I don't think any genres are off-limits to us. We have a large subscriber base that consumes a wide variety of content and we don't have any preconceived notions about what will or won't work on the service. We've been very focused on highly serialized hours and half-hours, and that will continue to be true, but I wouldn't close the door on any kind of experimentation.
You have the viewer base and the money to experiment with things like awards shows, live events and sports. Any appeal?
I think on-demand will always be the key focus for us, so anything that requires aggregating a live audience at one point in time is better suited for network television and linear television. But anything that can be viewed and enjoyed in an on-demand way could ultimately be something we think about.
Whom do you consider your competition?
It depends on the segment of our business, what time period and what territory we're in. The media likes to make a lot of HBO, and we're very flattered because we respect the business that they've built and continue to run -- it's a global brand with powerful, important content. From a narrow original-series perspective, it's the best of premium and broadcast television. We're hearing the same pitches and being presented with some of the same material.
What's the project that got away?
True Detective is certainly a project that we had read and loved but HBO snapped it up. I'm a big fan of Fargo, too, and would have loved to have seen that at Netflix. We have the series first-run in some of our international territories.
Would you have done Fargo as a limited series?
I wouldn't close the door on a limited series for the right thing; and certainly with our roots in film, Fargo wouldn't be a stretch for us at all.
Where are you with a second season of Arrested Development? Will there be one?
We would happy to launch another season of Arrested Development when Mitch [Hurwitz] is ready to make one.
Now you're working on a Wet Hot American Summer revival. How do you think about what makes sense to revive? And what else is on the wish list?
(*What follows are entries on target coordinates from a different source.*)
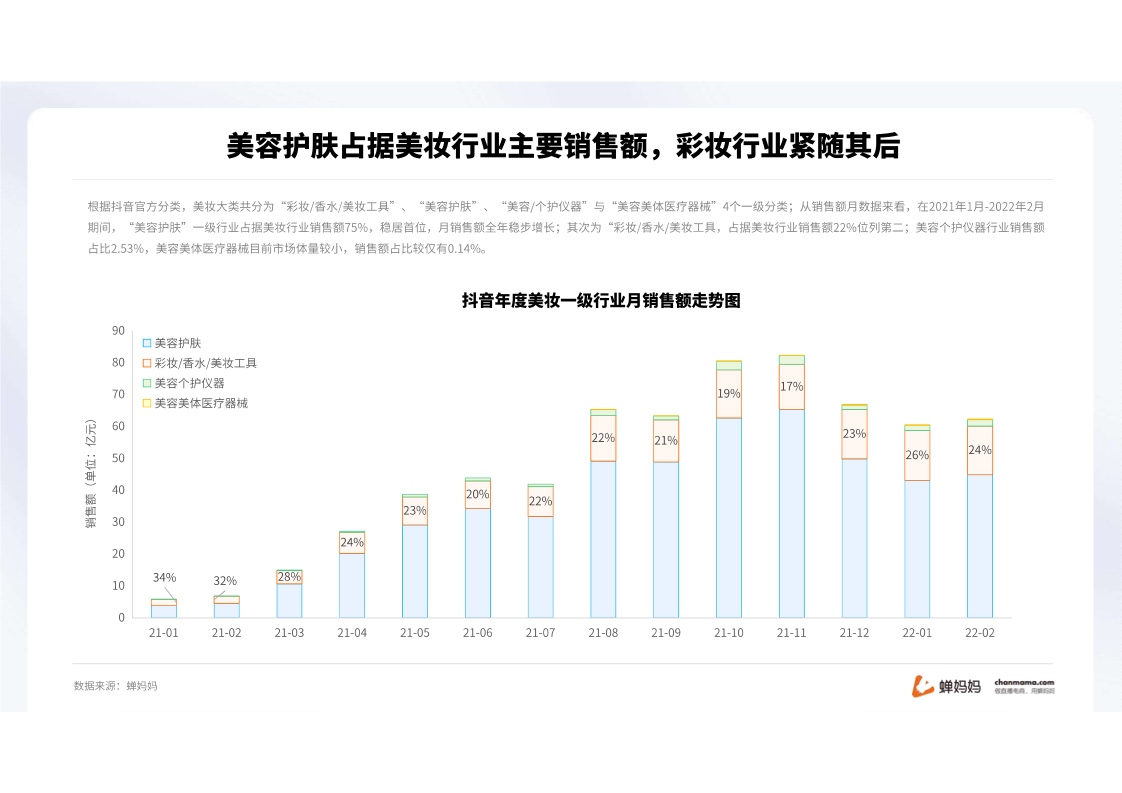Viewport: 1122px width, 793px height.
Task: Select the green 美容个护仪器 legend marker
Action: coord(147,383)
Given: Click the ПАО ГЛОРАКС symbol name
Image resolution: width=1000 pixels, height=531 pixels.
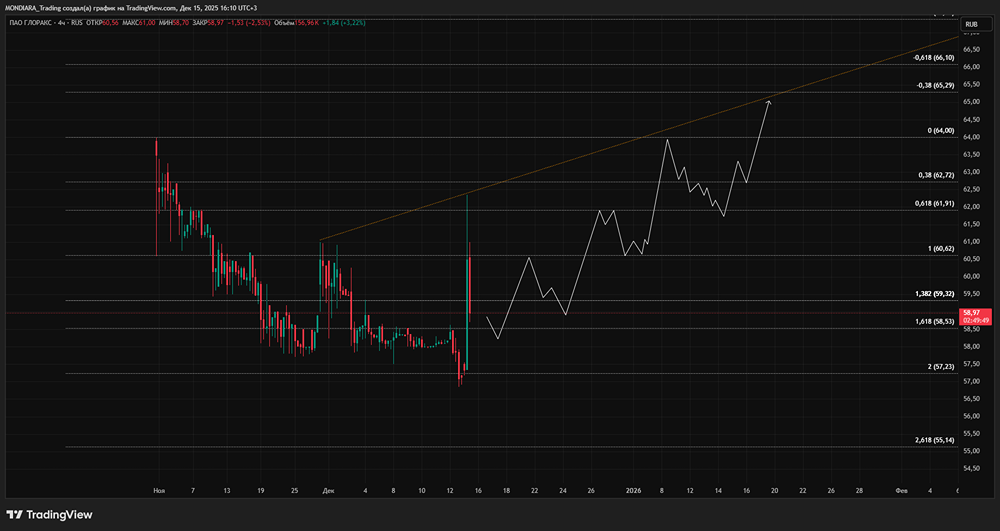Looking at the screenshot, I should 31,22.
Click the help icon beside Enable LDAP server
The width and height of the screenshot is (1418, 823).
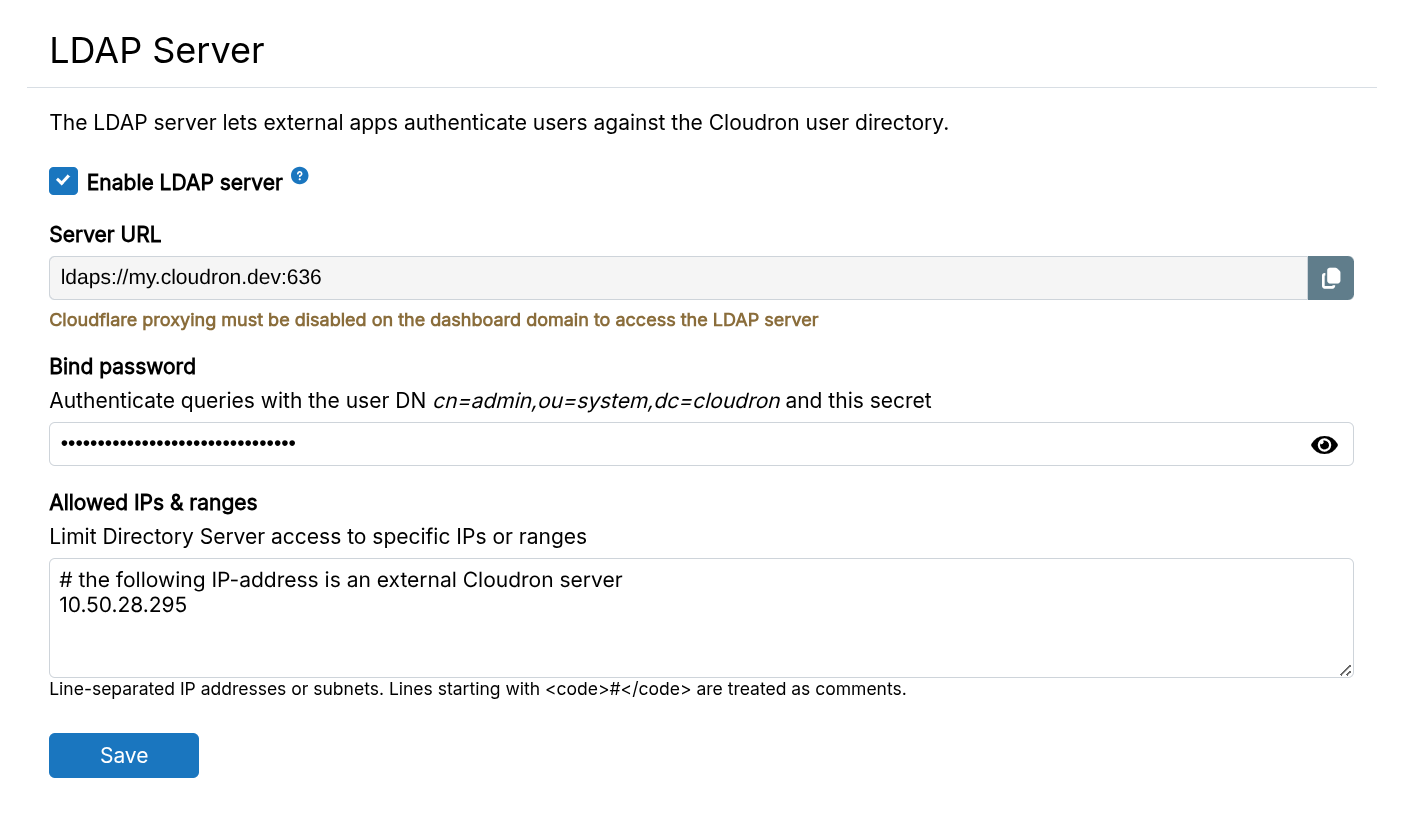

Revival projects aren't an important part of our original series strategy. It's an opportunistic thing. With Arrested Development, Ted [Sarandos] was a big fan and knew that there had been a movie project in the works for a long time, so he campaigned very hard to bring that revival to Netflix. We have the data on what might be attractive to us from a viewership standpoint, and there may be occasions when we go seek something out, but it's pretty opportunistic and not particularly planned.
What's the biggest misconception that people have about what you're doing?
There's the perception that my team isn't creatively involved in the series at all. On the one hand, we have a very light touch; we try to provide a supportive environment, and we hire our showrunners and directors with the same mindset that we use when we hire employees. Our culture is about freedom and responsibility, and we believe that people do their best work when you give them both. But on the other hand, I'd like to acknowledge the amazing hard work my team does. So, that's always a bittersweet comment that we hear.
At this time last year, that team was significantly smaller than it is now, no?
We've roughly doubled the size of the team from a pretty small base. But we're anticipating more than doubling the number of seasons that will be released, so we're trying to scale up quickly in order to be able to have a large and growing pipeline of projects.
If you're not working, where would we find you?
I spend most of my free time on my bicycle. It's a good way to clear your head; and if there's a hill, I want to climb it. And I'm a big sports fan. I'm a big college football fan. I was raised in Nebraska, so I'm a Cornhuskers fan; and then I went to school at Stanford, so I'm a Cardinal fan. And I'm a big baseball fan, too. My teams are the Dodgers, the Brewers, the Yankees and the Red Sox. Yes, I believe anything's possible. I'm a peacemaker. (Laughs.)